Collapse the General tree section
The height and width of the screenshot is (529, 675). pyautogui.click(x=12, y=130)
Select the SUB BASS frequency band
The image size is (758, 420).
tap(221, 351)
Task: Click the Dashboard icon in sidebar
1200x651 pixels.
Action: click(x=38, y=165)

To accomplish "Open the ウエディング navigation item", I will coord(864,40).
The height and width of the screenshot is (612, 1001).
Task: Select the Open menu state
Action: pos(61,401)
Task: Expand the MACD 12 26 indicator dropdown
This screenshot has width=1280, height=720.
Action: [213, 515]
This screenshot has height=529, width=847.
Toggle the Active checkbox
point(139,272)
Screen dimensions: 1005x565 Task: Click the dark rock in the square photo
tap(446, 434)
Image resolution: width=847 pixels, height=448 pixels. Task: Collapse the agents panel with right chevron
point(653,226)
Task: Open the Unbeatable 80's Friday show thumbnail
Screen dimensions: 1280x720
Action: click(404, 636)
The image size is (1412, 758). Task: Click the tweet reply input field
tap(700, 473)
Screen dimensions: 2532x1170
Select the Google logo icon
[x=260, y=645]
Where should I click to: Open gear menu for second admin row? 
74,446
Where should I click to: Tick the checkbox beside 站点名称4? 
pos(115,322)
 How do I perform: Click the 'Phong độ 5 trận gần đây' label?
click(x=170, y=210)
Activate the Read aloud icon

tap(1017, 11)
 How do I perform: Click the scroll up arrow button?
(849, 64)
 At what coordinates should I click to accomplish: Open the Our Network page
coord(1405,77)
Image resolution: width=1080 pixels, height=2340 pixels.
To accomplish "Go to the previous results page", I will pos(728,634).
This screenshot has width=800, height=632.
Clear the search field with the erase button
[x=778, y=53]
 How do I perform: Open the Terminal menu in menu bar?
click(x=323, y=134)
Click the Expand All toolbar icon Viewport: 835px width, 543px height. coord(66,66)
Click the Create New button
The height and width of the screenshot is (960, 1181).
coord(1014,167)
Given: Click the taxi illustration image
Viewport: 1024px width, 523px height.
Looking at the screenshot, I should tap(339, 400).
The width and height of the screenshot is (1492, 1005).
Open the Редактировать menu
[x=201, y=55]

#### EXERCISE BRIEF
Output each of the records exactly as it stands above.

#### SOLUTION TO THIS PROBLEM
Collapse the General tree section
The height and width of the screenshot is (529, 675). pyautogui.click(x=12, y=130)
Select the SUB BASS frequency band
The image size is (758, 420).
tap(221, 351)
Task: Click the Dashboard icon in sidebar
1200x651 pixels.
Action: click(x=38, y=165)

To accomplish "Open the ウエディング navigation item", I will coord(864,40).
The height and width of the screenshot is (612, 1001).
Task: Select the Open menu state
Action: pos(61,401)
Task: Expand the MACD 12 26 indicator dropdown
This screenshot has width=1280, height=720.
Action: [213, 515]
This screenshot has height=529, width=847.
Toggle the Active checkbox
point(139,272)
Screen dimensions: 1005x565 Task: Click the dark rock in the square photo
tap(446, 434)
Image resolution: width=847 pixels, height=448 pixels. Task: Collapse the agents panel with right chevron
point(653,226)
Task: Open the Unbeatable 80's Friday show thumbnail
Screen dimensions: 1280x720
Action: click(404, 636)
The image size is (1412, 758). Task: Click the tweet reply input field
tap(700, 473)
Screen dimensions: 2532x1170
Select the Google logo icon
[x=260, y=645]
Where should I click to: Open gear menu for second admin row? 
74,446
Where should I click to: Tick the checkbox beside 站点名称4? 
pos(115,322)
 How do I perform: Click the 'Phong độ 5 trận gần đây' label?
click(x=170, y=210)
Activate the Read aloud icon

tap(1017, 11)
 How do I perform: Click the scroll up arrow button?
(849, 64)
 At what coordinates should I click to accomplish: Open the Our Network page
coord(1405,77)
Image resolution: width=1080 pixels, height=2340 pixels.
To accomplish "Go to the previous results page", I will pos(728,634).
This screenshot has width=800, height=632.
Clear the search field with the erase button
[x=778, y=53]
 How do I perform: Open the Terminal menu in menu bar?
click(x=323, y=134)
Click the Expand All toolbar icon Viewport: 835px width, 543px height. coord(66,66)
Click the Create New button
The height and width of the screenshot is (960, 1181).
coord(1014,167)
Given: Click the taxi illustration image
Viewport: 1024px width, 523px height.
Looking at the screenshot, I should tap(339, 400).
The width and height of the screenshot is (1492, 1005).
Open the Редактировать menu
[x=201, y=55]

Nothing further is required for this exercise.